"Come now, you've always been a good boy."
He twisted in the leather armchair, feeling it squeal against his clamped knees. She'd fit right into its seat. The chair felt like a fat palm to him.
"It would make us so happy." She tapped his pointed chin. "You said you like seeing us happy."
He'd said that when he was four, or so he had often been reminded. Possibly he'd said happy. Possibly he'd said getting along. He squirmed again, jerking his face away from her hand, trying to make it look like the smooth tilt of his Uncle's head when he cocked it.
"You're a big boy now, aren't you? That's why we know we can trust you with this." She held it out.

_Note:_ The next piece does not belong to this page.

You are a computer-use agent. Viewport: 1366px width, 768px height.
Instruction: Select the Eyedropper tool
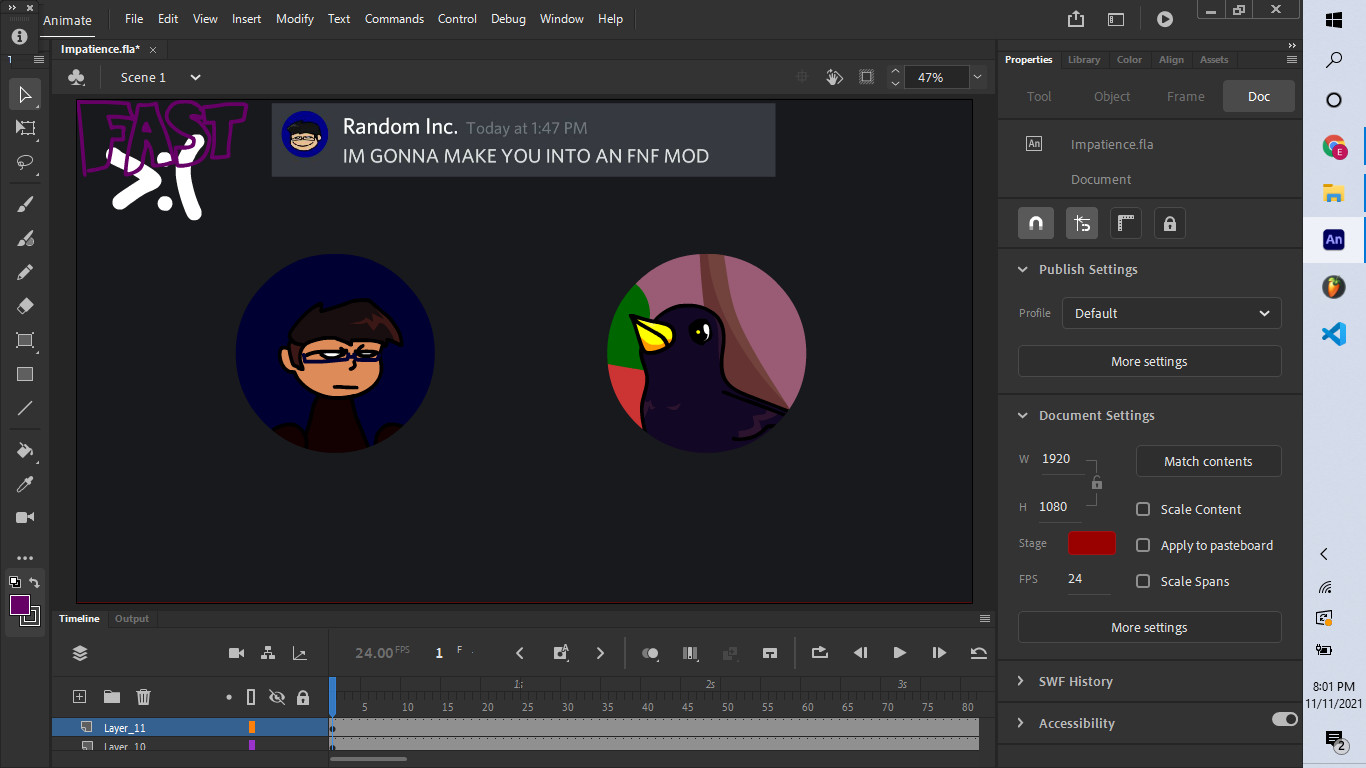[x=25, y=485]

The floor was white, catching an oily, shadowy reflection of the two of them, the chair. His reflection would do anything he did, except get hurt.
"You're the smartest boy in your grade." Her voice grew gentle with warmth. "I was so glad to hear it. You like impressing your old grand-mère."
On his knee, the fingers of his left hand uncurled. Not reaching for it. Not. He hadn't agreed to do anything. His heart was beating, but it was in his head, behind his eyes. The reflections were hazier.
"There'll be pretty lights, my little one," his grandmother said. "You said you wanted to see them again."
He watched his reflection reach its arm out, palm up, fingers closing. Without a sound, the six year old put the gun to his head.